— Start of PAGE TEXT —

Messiaen incorporated in his score two solo parts.
One, for piano, was designed for his wife, Yvonne
Loriod. The other, for an early electronic
instrument called the ondes Martenot (“Martenot
waves”) after its inventor, was usually played for
many years by Yvonne’s sister Jeanne. The sheer
size of the piece, and the outrageous demands it
makes on the orchestra and on two soloists,
especially the pianist, are part of the reason it
is so rarely performed. It has also to be admitted
that the style of the music is not everybody’s
glass of champagne, especially among the more
austerely inclined sort of critics. After the
London premiere around 1950, I remember, Desmond
Shawe-Taylor observed in his review that the ugly
parts were fine, but he couldn’t stand the
beautiful bits.

— End of PAGE TEXT —
— Start of PROVIDED DATA —

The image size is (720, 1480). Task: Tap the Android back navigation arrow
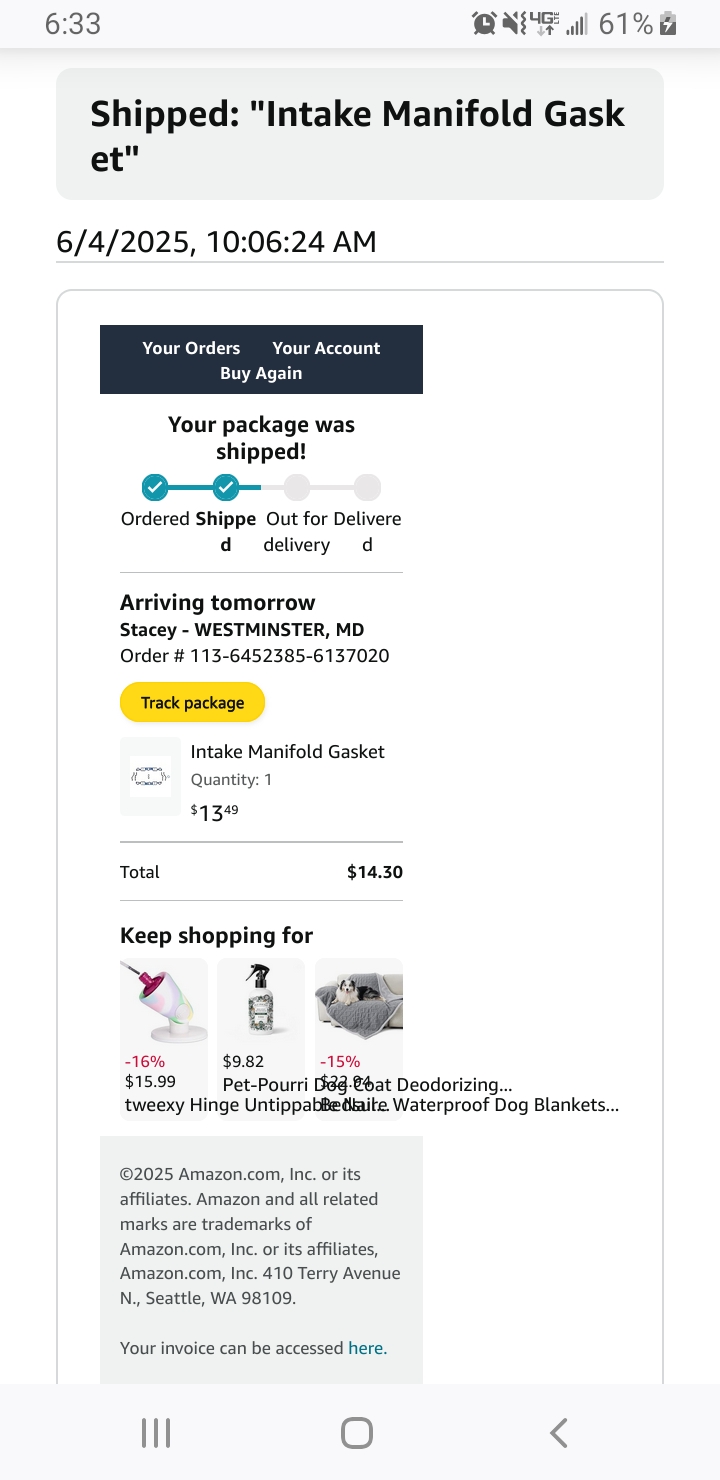[x=559, y=1433]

— End of PROVIDED DATA —

EXERCISE:
From the passage on Messiaen's score, list each person it names as the composer, a soloist, or a critic.

EXERCISE OUTPUT:
- Messiaen
- Yvonne Loriod
- Jeanne
- Desmond Shawe-Taylor